### TEKS YANG DIBERIKAN
Rumah Bung Nanang masuk sekitar lima ratus meter. Rumah Bung Nanang adalah rumah semi permanen. Setengah dinding adalah tembok, sementara setengahnya adalah gedek atau jalinan bambu. Rumah Bung Nanang berlantai plester.  Rumah tersebut terdiri ruang tamu beralaskan tikar,  ruang tv yang menyatu dengan meja tempat menaruh makanan, dapur, dan satu kamar tidur. Dapur Bung Nanang masih menggunakan pawonan. Pawonan tersebut memiliki pembuangan asap di belakang yang langsung mangarah ke tembok luar.
Kami sendiri tidak tidur di rumah Bung Nanang nantinya, melainkan di rumah orang tua Bung Nanang yang letaknya tepat di sebelahnya. Rumah orang tua Bung Nanang sudah bertembok. Namun rumah tersebut tampak baru saja dibongkar karena terdapat bekas cor-coran. Rumah orang tua Bung Nanang yang bernama Bu Jematun dan Pak Soedomo berlantai plester kasar. Di ruang tamunya terdapat tumpukan genteng baru. Serta beberapa karung yang berisi hasil panenan. Saat saya dan Danar pergi kesana pada hari Selasa, 18 April 2017, di ruang tamu tersebut banyak terdapat karung terong dan kacang. Pada saat itu, Bung Nanang memang sedang panen terong. Namun kali ini hanya ada beberapa karung (sekitar sepuluh atau belasan) berisi gabah.
Rumah orang tua Bung Nanang adalah rumah yang hitungannya cukup besar. Di rumah tersebut tinggal empat orang. Mak Tun, Pak Domo, Mbah dan putra bungsu Mak Tun dan Pak Domo yang masih duduk di kelas tiga sekolah menenngah pertama. Mak Tun dan Pak Domo sendiri  memiliki tiga orang anak. Semuanya laki-laki. Yang pertama adalah Bung Nanang, kedua bernama Aan. Ia tinggal di Singosari dan sudah berumah tangga, sementara yang ketiga adalah Sandi.

(Petikan dari sebuah dataset)
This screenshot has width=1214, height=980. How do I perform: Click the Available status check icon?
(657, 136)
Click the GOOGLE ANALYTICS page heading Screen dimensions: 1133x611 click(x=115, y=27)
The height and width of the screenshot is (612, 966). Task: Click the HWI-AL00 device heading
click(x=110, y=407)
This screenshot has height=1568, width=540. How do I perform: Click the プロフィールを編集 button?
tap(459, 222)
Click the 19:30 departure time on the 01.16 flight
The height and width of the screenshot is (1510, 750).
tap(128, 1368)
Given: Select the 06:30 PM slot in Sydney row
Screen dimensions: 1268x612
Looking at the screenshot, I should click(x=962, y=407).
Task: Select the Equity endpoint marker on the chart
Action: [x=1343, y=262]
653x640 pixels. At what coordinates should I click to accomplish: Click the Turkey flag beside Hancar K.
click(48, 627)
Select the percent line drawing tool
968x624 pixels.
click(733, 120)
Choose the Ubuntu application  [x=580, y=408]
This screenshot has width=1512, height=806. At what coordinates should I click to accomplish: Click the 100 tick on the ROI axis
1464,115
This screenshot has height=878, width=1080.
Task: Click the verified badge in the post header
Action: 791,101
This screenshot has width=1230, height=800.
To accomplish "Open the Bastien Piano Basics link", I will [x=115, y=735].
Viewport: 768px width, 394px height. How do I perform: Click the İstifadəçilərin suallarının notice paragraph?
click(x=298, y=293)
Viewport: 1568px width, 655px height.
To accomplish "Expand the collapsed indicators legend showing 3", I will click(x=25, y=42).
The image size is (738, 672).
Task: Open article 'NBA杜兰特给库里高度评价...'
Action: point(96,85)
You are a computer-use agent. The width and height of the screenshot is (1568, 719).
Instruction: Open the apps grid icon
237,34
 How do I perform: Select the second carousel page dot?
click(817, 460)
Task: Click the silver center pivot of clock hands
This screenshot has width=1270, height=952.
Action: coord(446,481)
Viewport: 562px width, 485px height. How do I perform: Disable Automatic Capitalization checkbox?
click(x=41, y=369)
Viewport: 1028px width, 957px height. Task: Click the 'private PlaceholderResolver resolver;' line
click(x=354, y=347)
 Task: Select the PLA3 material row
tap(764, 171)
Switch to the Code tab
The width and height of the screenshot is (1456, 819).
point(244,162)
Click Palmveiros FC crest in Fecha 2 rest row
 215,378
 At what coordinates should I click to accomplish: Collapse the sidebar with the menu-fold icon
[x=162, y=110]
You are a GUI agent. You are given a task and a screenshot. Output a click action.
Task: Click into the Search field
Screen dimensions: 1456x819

### TUGAS WAJIB
a) Menurut teks tentang rumah Bung Nanang, berapa orang yang tinggal di rumah orang tua Bung Nanang?
b) Tuliskan ulang secara persis bagian teks tentang rumah Bung Nanang yang dibuka dengan kata-kata "Kami sendiri tidak" dan ditutup dengan "belasan) berisi gabah.".
c) Dalam teks tentang rumah Bung Nanang, mengapa rumah orang tua Bung Nanang tampak baru saja dibongkar?
Gunakan teks itu saja sebagai sumber.

### JAWABAN TERTULIS
a) Empat orang: Mak Tun, Pak Domo, Mbah, dan putra bungsu Mak Tun dan Pak Domo.

b)
Kami sendiri tidak tidur di rumah Bung Nanang nantinya, melainkan di rumah orang tua Bung Nanang yang letaknya tepat di sebelahnya. Rumah orang tua Bung Nanang sudah bertembok. Namun rumah tersebut tampak baru saja dibongkar karena terdapat bekas cor-coran. Rumah orang tua Bung Nanang yang bernama Bu Jematun dan Pak Soedomo berlantai plester kasar. Di ruang tamunya terdapat tumpukan genteng baru. Serta beberapa karung yang berisi hasil panenan. Saat saya dan Danar pergi kesana pada hari Selasa, 18 April 2017, di ruang tamu tersebut banyak terdapat karung terong dan kacang. Pada saat itu, Bung Nanang memang sedang panen terong. Namun kali ini hanya ada beberapa karung (sekitar sepuluh atau belasan) berisi gabah.

c) Rumah itu tampak baru saja dibongkar karena terdapat bekas cor-coran.